Yes, you are quite right - I was too quick in thinking that the
source (as it was in 2.0.7) precisely reflected POSIX.
But in fact p->leader codes session leadership, not process group
leadership. (In particular, one might remove some confusion by

# diff fork.c~ fork.c
< p->leader = 0; /* process leadership doesn't inherit */

>       p->leader = 0;          /* session leadership doesn't inherit */

.) If I am not mistaken, 2.0.8 is correct.

Michiel Boland writes:

: Included below is a warning from the setsid(2) manpage for : Solaris. Something like this should be included in the linux man : page.

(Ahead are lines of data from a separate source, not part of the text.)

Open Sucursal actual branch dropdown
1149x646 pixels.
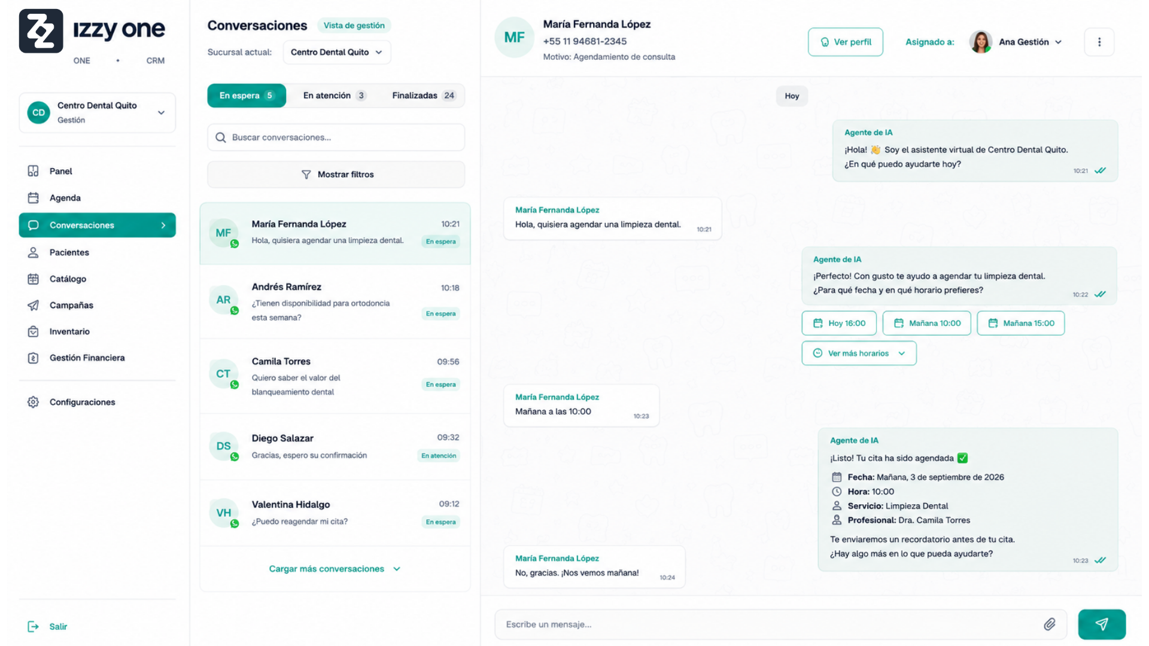tap(336, 52)
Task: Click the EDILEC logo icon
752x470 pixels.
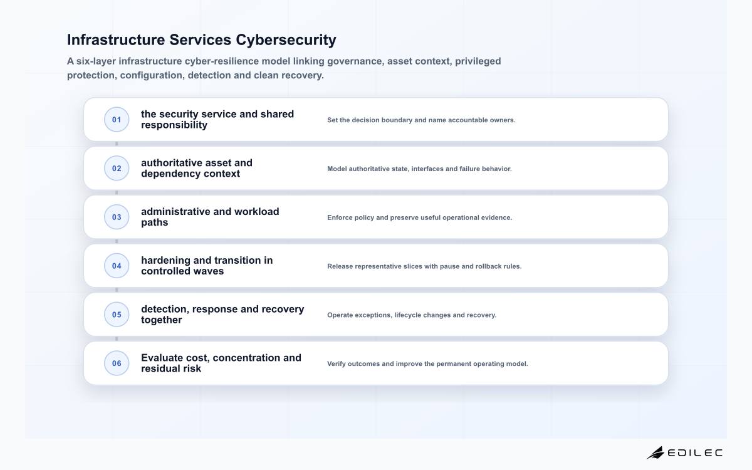Action: [655, 452]
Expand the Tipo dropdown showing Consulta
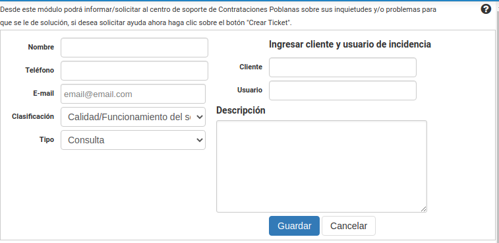Image resolution: width=499 pixels, height=243 pixels. click(x=133, y=140)
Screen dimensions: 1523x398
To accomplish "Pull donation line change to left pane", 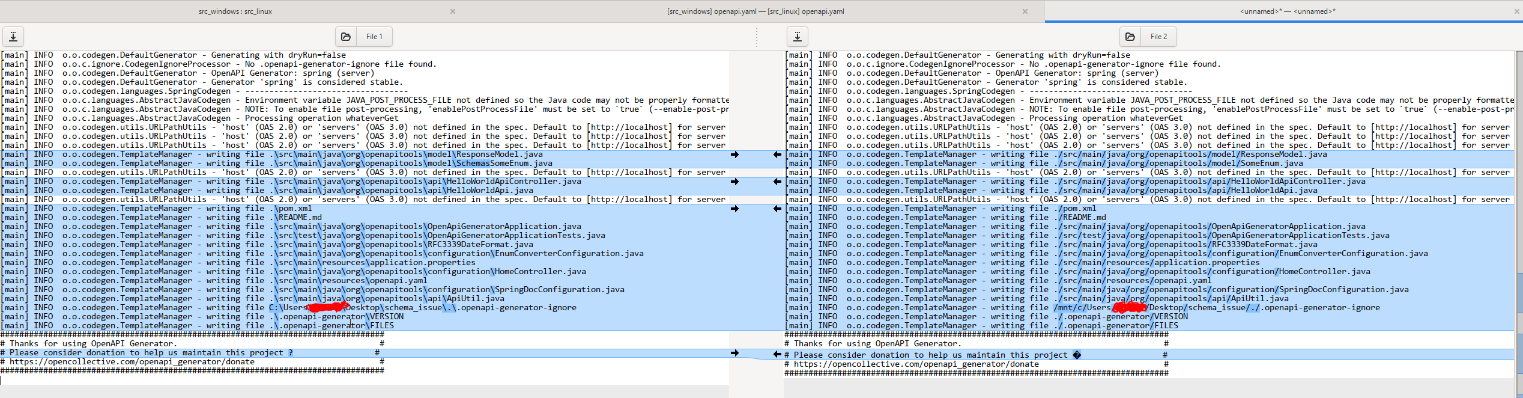I will 777,355.
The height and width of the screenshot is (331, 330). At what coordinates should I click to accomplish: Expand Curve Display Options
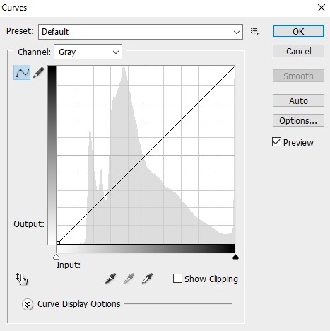point(28,304)
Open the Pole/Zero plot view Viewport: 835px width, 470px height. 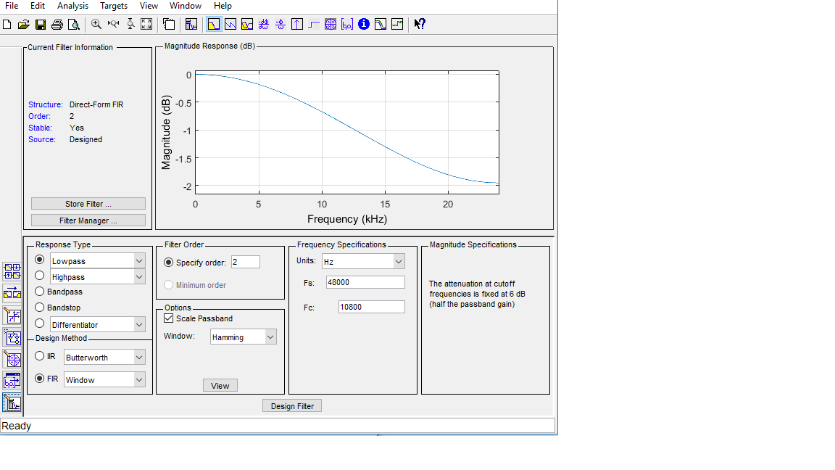coord(331,24)
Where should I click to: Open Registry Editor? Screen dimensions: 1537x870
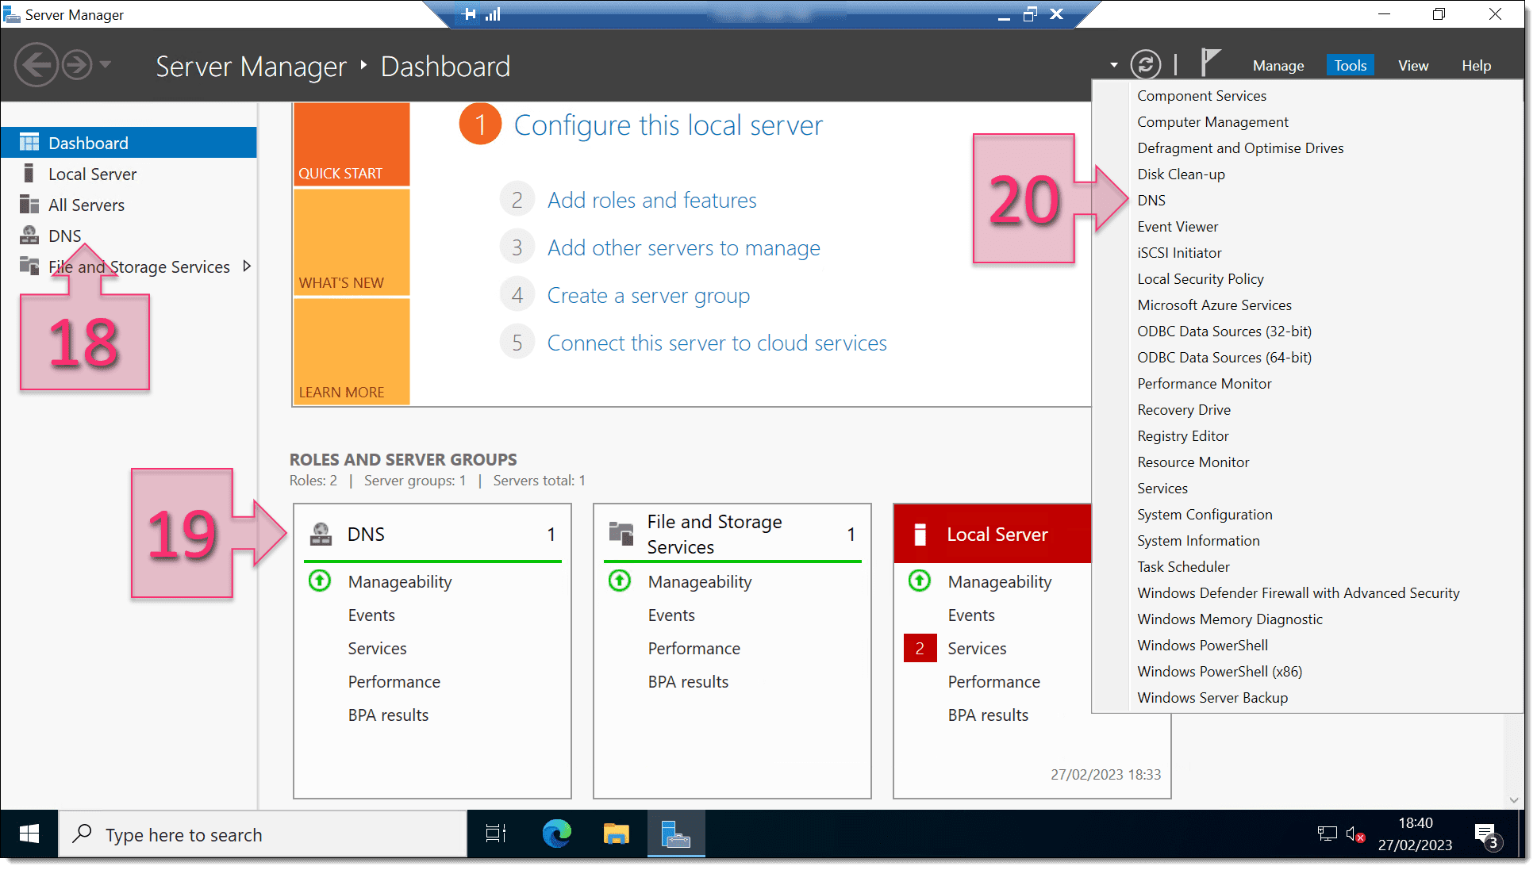click(1183, 435)
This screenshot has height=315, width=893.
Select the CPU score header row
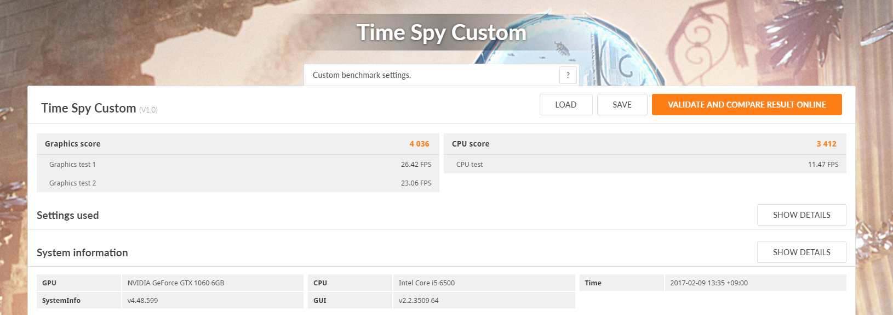click(645, 144)
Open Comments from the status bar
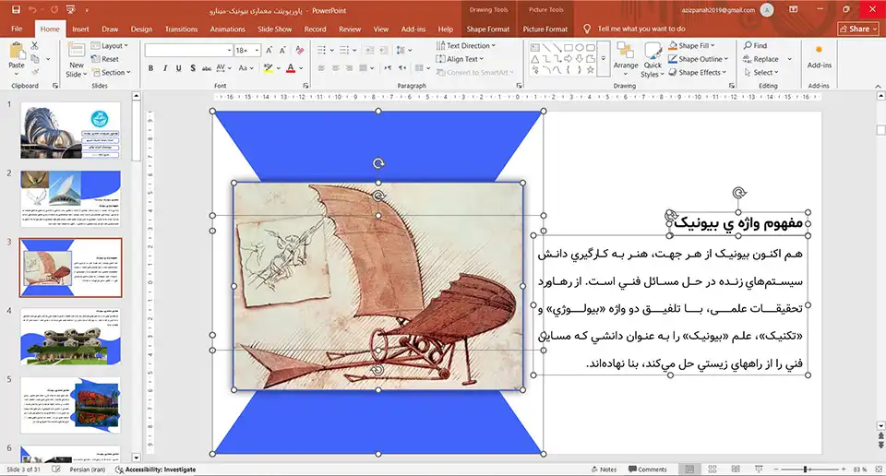Image resolution: width=886 pixels, height=476 pixels. tap(647, 470)
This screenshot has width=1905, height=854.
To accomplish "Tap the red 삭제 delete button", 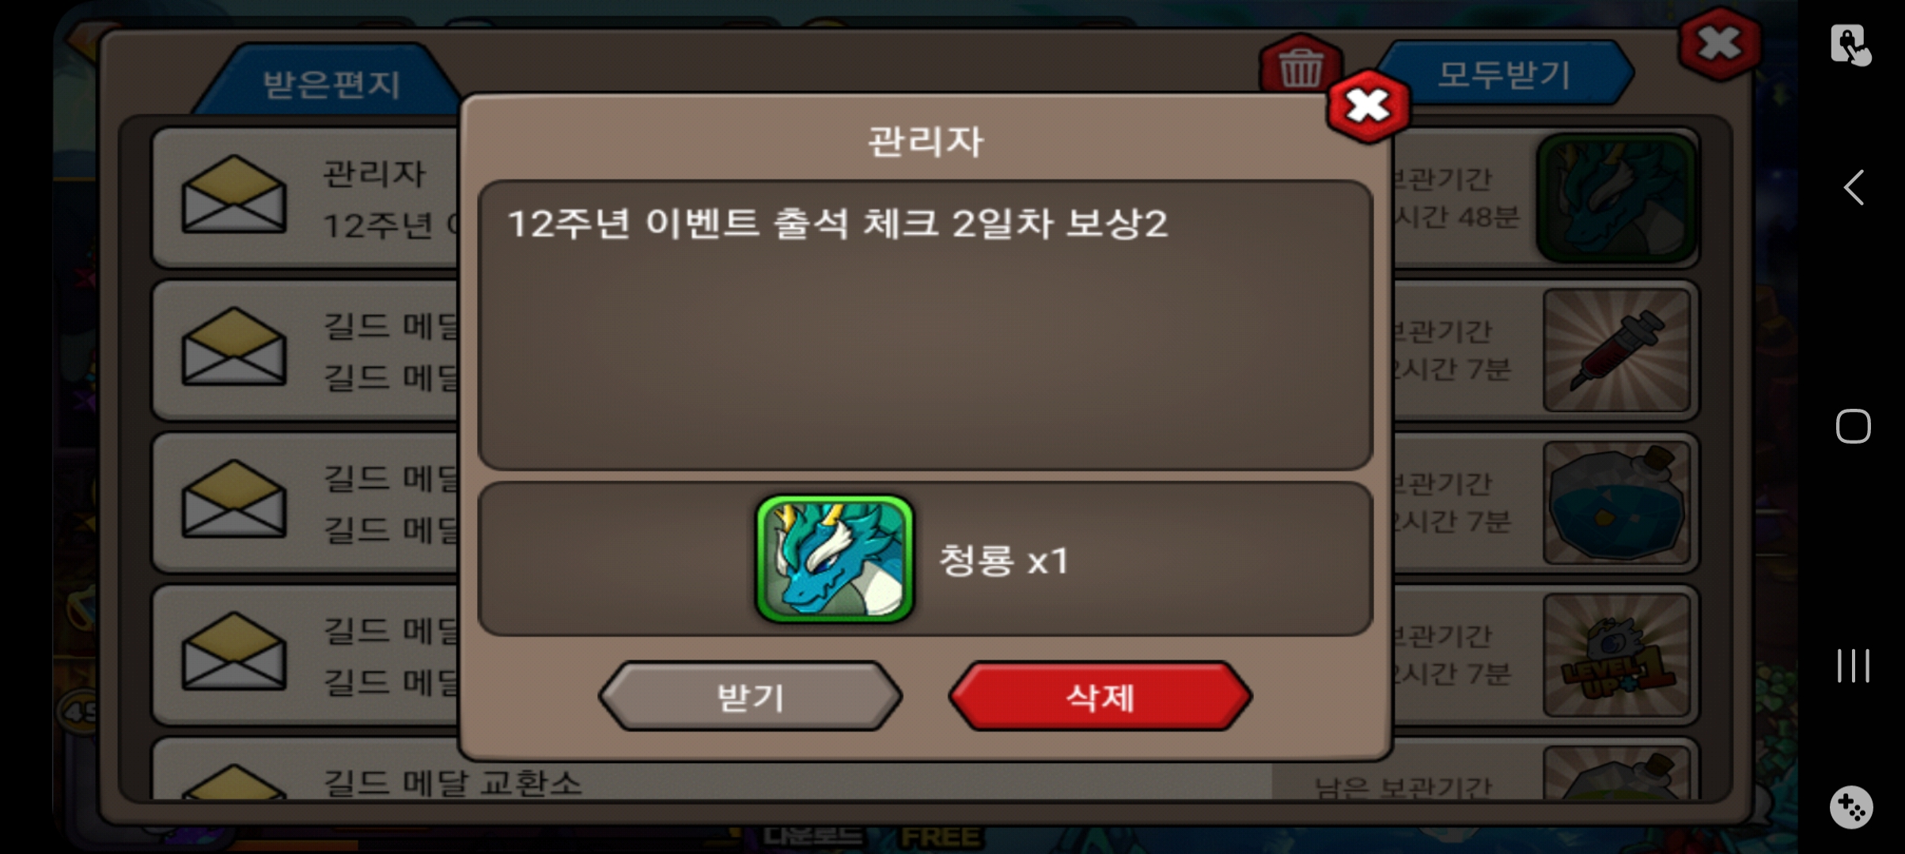I will (x=1100, y=697).
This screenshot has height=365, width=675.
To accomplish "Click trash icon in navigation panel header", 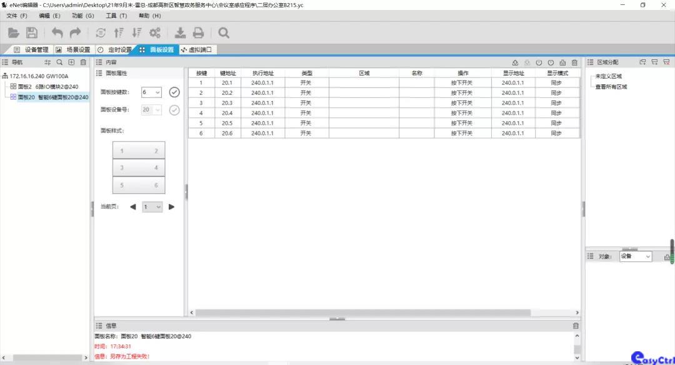I will [x=83, y=62].
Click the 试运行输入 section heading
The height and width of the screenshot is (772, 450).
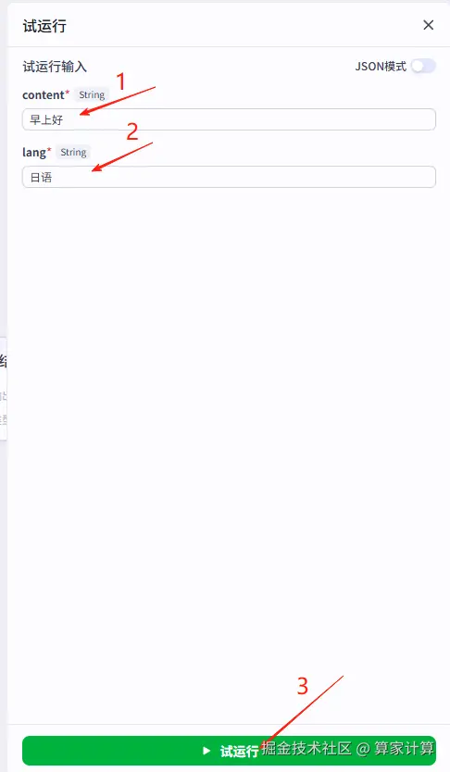click(55, 67)
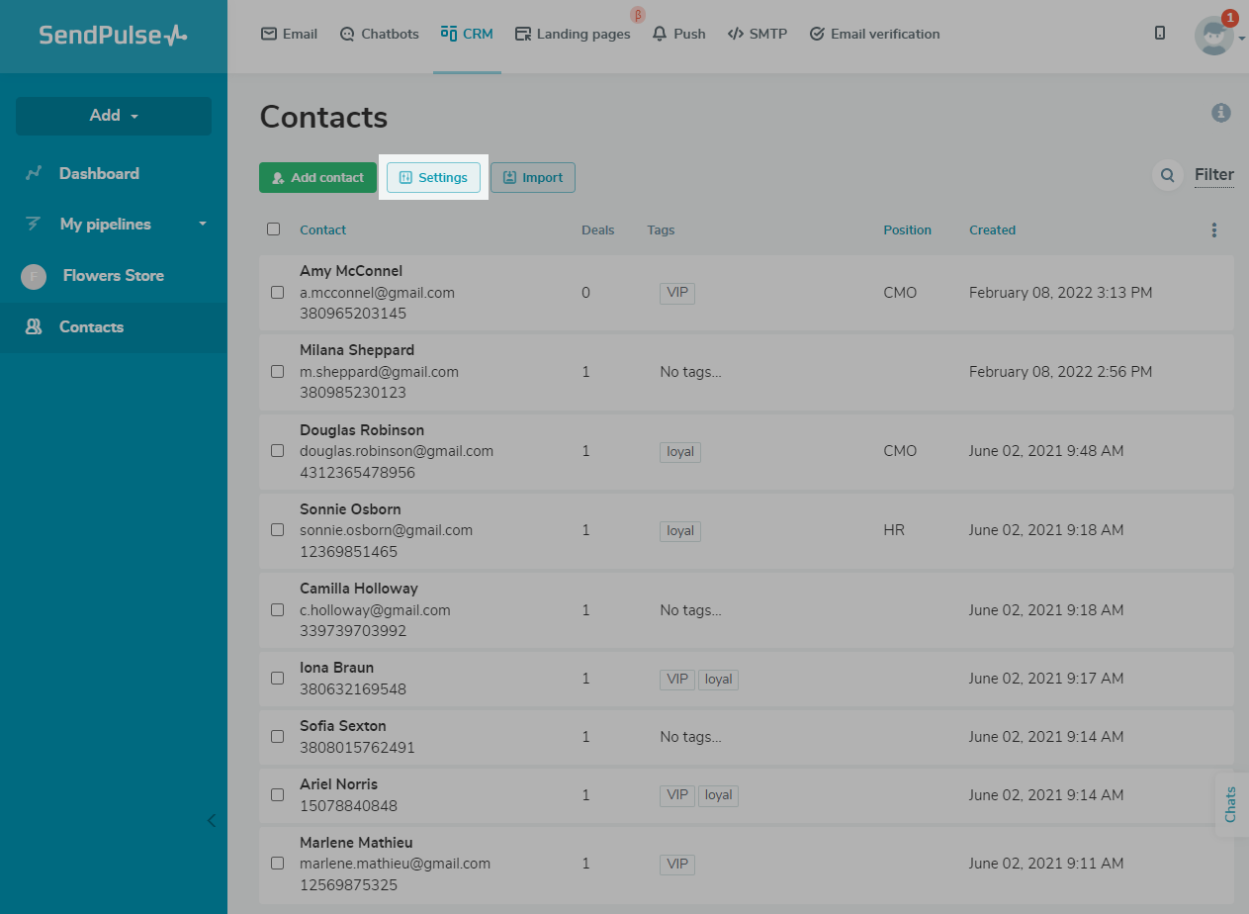
Task: Open Dashboard from the sidebar
Action: pyautogui.click(x=99, y=173)
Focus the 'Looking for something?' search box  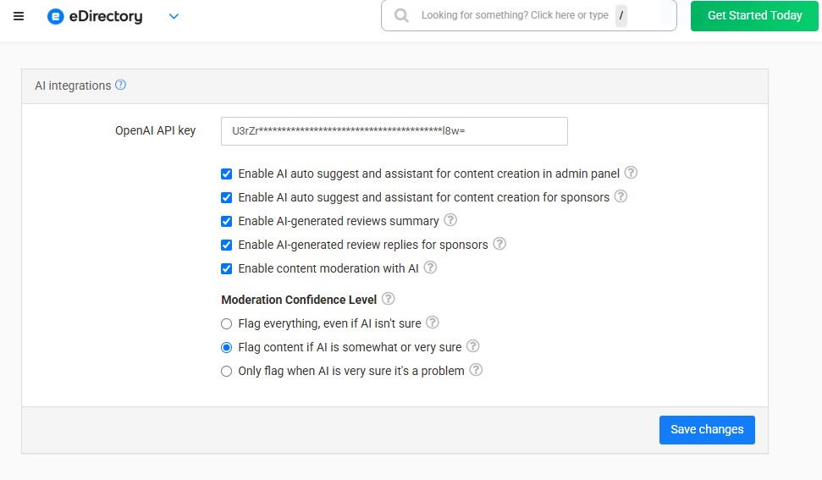[515, 15]
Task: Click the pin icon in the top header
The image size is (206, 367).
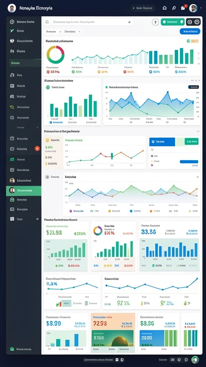Action: [174, 8]
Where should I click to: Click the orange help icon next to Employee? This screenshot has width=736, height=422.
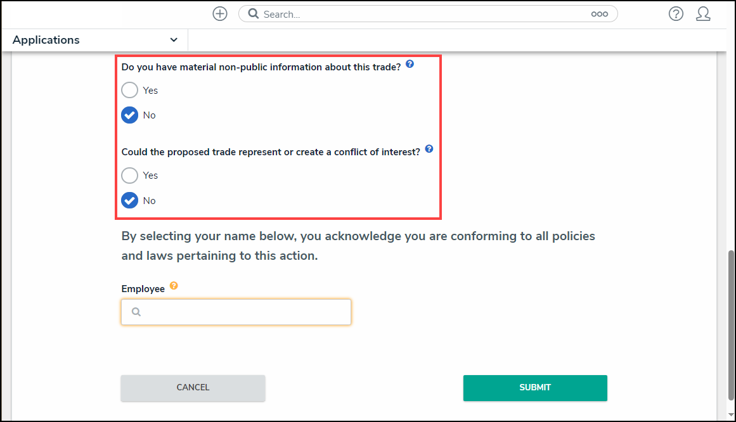click(x=174, y=286)
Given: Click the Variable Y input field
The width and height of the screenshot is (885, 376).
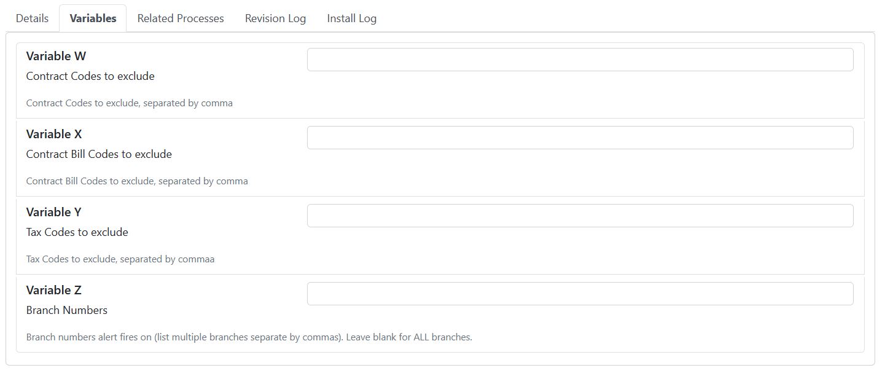Looking at the screenshot, I should click(x=580, y=216).
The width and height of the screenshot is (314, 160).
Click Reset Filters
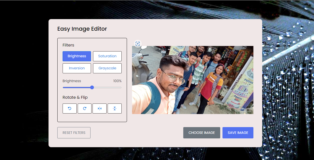tap(74, 133)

: WARNINGS : A call to setsid() by a process that is a process group : leader will fail. A process can become a process group : leader by being the last member of a pipeline started by a : job control shell. Thus, a process that expects to be part : of a pipeline, and that calls setsid(), should always first : fork; the parent should exit and the child should call set- : sid(). This will ensure that the calling process will work : reliably when started by both job control shells and non-job : control shells.

I think I agree with neither of you, in the sense that if nothing is known about the present situation, two forks are required to make sure setsid() will succeed. I wrote the following in setsid.2 (part of man-pages-1.12 - obviously not released yet). Please complain if you disagree.



ERRORS On error, -1 will be returned. The only error which can happen is EPERM. It is returned when the process group ID of any process equals the PID of the calling process. Thus, in particular, setsid fails if the calling process is already a process group leader.

NOTES A process group leader is a process with process group ID equal to its PID. The only way to be sure that setsid will succeed, given an arbitary constellation of processes, is to fork and exit, have the child do setpgid(0,0) to make sure that it has a process group ID not occurring elsewhere, fork and exit again, and do setsid().